START Passage to read
The barque Nicaragua, under the command of Captain William Marshall, appeared the next day and picked up either 127 or 129 survivors. The Guardian of 11 June 1849 reported 49 dead and 127 rescued, a total of 176 – "the total number supposed to be embarked", but this may exclude the three officers who abandoned ship. The same article also lists 159 passengers and an unspecified number of daughters of an Ann Lennox. Captain Marshall compiled a slightly different list that includes ten passengers not found on the Guardians tally and omits four that are. Marshall later transferred a number of survivors to other ships: 28 to the barque Broom, 17 to the barque Lord Byron, 22 to the barque Aldebaran, and 20 to the Port of Glasgow. He arrived in Quebec City with the remainder on 10 or 14 May. Dr Graham later died in a Quebec hospital.
END Passage to read
START Records
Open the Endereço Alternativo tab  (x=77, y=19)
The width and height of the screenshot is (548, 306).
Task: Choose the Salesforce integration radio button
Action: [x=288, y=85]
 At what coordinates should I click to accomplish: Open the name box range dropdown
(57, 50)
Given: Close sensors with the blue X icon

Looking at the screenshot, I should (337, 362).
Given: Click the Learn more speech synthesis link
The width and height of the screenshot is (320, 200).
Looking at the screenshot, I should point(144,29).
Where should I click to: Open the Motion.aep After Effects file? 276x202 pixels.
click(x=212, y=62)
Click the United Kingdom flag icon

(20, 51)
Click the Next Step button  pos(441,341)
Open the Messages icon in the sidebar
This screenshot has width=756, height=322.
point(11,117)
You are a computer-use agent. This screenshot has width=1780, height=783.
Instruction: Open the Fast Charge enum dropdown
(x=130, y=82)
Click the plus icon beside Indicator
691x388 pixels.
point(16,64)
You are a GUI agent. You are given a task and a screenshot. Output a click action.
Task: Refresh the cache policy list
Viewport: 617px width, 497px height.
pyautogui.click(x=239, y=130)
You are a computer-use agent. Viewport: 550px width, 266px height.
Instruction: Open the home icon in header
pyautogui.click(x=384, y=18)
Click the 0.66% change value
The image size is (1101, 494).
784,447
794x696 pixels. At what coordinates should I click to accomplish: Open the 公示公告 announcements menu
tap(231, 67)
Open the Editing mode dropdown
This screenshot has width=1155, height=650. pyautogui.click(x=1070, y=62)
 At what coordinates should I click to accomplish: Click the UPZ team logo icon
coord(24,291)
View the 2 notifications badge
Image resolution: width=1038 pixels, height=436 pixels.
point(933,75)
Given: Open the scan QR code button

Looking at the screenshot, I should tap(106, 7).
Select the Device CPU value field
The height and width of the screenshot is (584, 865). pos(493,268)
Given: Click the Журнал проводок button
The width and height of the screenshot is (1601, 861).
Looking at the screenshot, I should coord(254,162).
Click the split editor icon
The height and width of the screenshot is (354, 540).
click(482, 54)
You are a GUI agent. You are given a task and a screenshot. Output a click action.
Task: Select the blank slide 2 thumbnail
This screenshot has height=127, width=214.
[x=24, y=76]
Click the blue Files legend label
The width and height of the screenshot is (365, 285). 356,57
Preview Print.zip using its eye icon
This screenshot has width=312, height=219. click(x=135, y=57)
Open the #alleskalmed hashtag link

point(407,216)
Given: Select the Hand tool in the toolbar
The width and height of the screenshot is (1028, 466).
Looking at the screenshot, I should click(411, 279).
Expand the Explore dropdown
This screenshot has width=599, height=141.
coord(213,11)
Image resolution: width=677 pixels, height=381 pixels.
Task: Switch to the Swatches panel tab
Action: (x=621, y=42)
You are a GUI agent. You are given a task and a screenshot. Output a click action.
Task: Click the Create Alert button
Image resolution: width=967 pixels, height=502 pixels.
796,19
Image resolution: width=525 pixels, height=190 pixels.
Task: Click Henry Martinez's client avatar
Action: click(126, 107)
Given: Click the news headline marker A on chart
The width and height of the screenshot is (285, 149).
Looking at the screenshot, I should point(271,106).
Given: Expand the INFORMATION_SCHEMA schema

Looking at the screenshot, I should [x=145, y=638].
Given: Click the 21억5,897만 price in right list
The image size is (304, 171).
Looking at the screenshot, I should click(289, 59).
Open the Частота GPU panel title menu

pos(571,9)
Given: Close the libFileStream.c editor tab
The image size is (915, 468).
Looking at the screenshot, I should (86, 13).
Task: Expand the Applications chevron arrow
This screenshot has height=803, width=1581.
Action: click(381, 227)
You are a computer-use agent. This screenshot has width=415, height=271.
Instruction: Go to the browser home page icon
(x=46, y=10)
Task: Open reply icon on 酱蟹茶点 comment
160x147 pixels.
END Records
▶ **What this exercise asks**:
- 1) Retype the passage on the Nicaragua rescue, beginning at the words "The barque Nicaragua, under" and stopping after "a Quebec hospital.".
- 2) Extend the passage on the Nicaragua rescue by writing what comes after its final sentence.
The records are material separate from the passage on the Nicaragua rescue.

▶ **Numbered responses**:
- 1)
The barque Nicaragua, under the command of Captain William Marshall, appeared the next day and picked up either 127 or 129 survivors. The Guardian of 11 June 1849 reported 49 dead and 127 rescued, a total of 176 – "the total number supposed to be embarked", but this may exclude the three officers who abandoned ship. The same article also lists 159 passengers and an unspecified number of daughters of an Ann Lennox. Captain Marshall compiled a slightly different list that includes ten passengers not found on the Guardians tally and omits four that are. Marshall later transferred a number of survivors to other ships: 28 to the barque Broom, 17 to the barque Lord Byron, 22 to the barque Aldebaran, and 20 to the Port of Glasgow. He arrived in Quebec City with the remainder on 10 or 14 May. Dr Graham later died in a Quebec hospital.

- 2)
Shaw and the other two officers were rescued by the Margaret Pollock and reached Quebec. The Ballina Chronicle reported that a charge was laid against the three "of their being guilty of one of the most revolting acts of inhumanity that can be conceived." However, according to Famine and Shipwreck, An Irish Odyssey, Shaw successfully defended himself by casting doubt on the testimony of Graham and others, and escaped punishment.

==Documentary films==
A Northern Ireland documentary titled The Ice Emigrants deals with the tragedy and aired on the BBC in February 2011. Journalist Brian McKenna has produced another documentary of the incident called Famine and Shipwreck, An Irish Odyssey, which was broadcast on 17 March 2011 on CBC Television.